Content starts

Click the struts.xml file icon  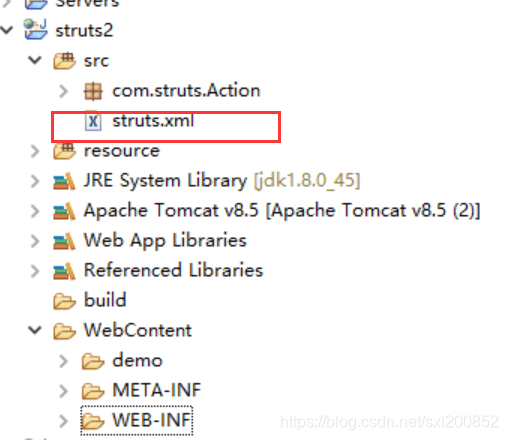point(93,121)
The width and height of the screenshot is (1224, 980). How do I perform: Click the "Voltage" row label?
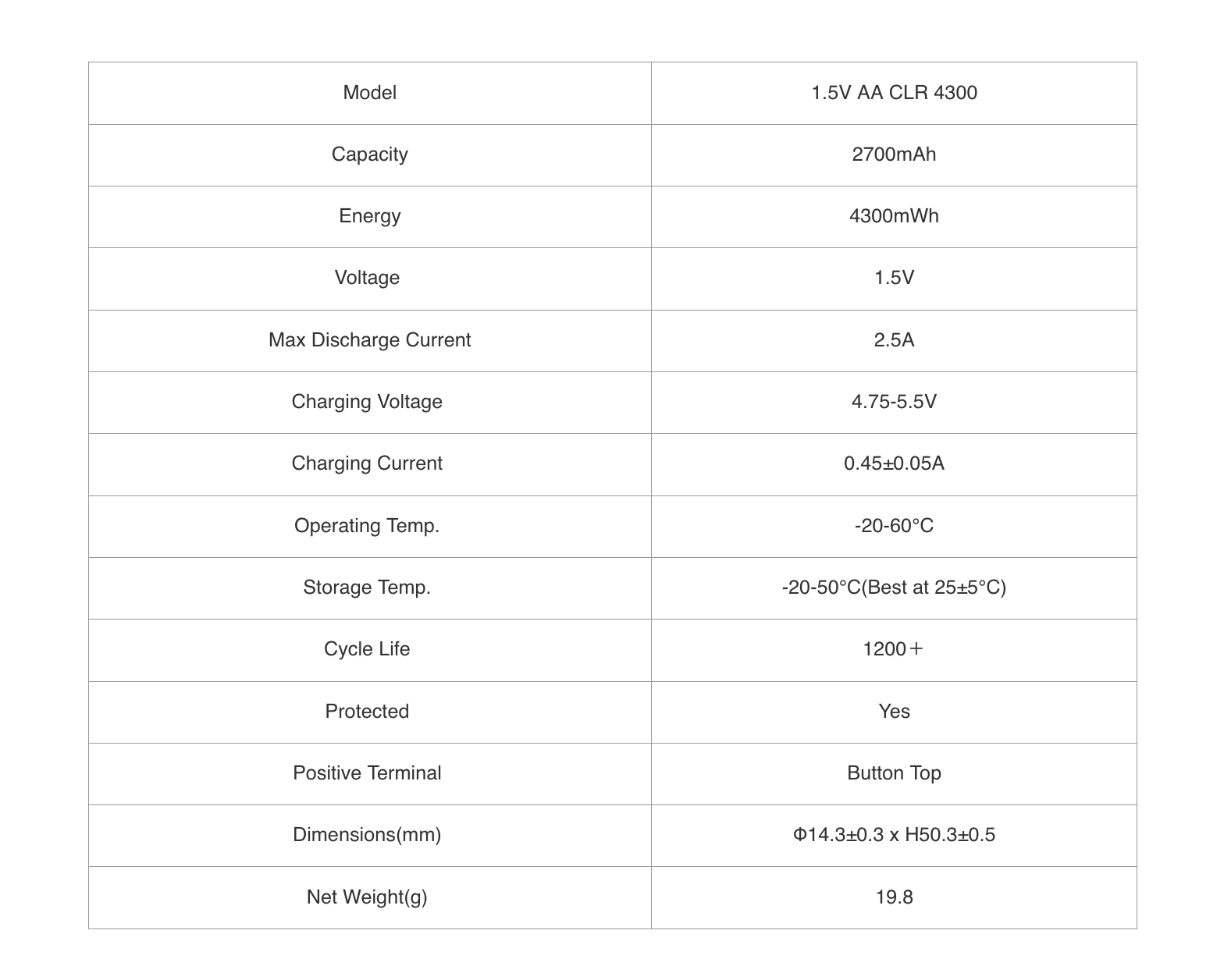pos(367,278)
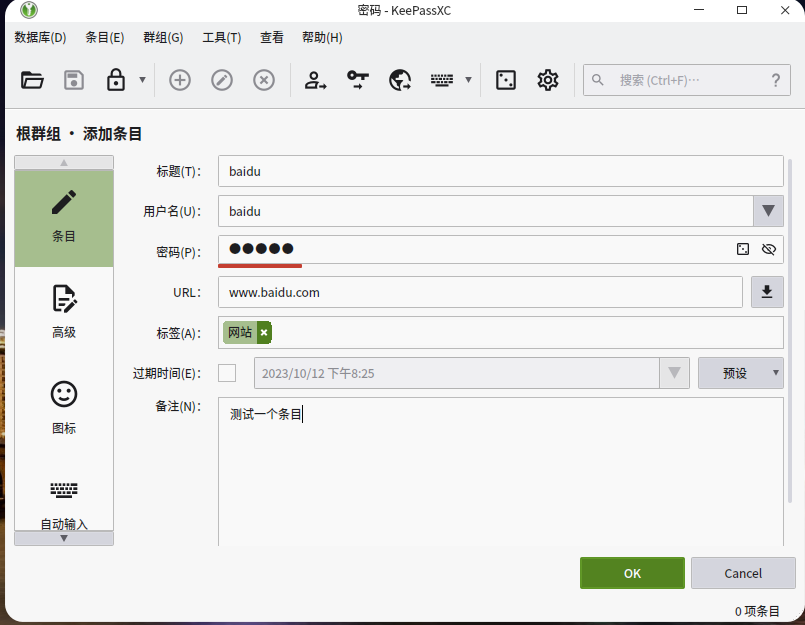This screenshot has width=805, height=625.
Task: Click the perform auto-type keyboard icon
Action: (441, 80)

Content ends

Task instructions> Would you please print only the lines running from the one with "The width and" to the final line of the entries above, exactly as written and without pictures?

Solved problem>
The width and height of the screenshot is (1224, 980). How do I perform: Click the "Voltage" row label?
pos(367,278)
This screenshot has width=805, height=625.
Task: Click the perform auto-type keyboard icon
Action: (441, 80)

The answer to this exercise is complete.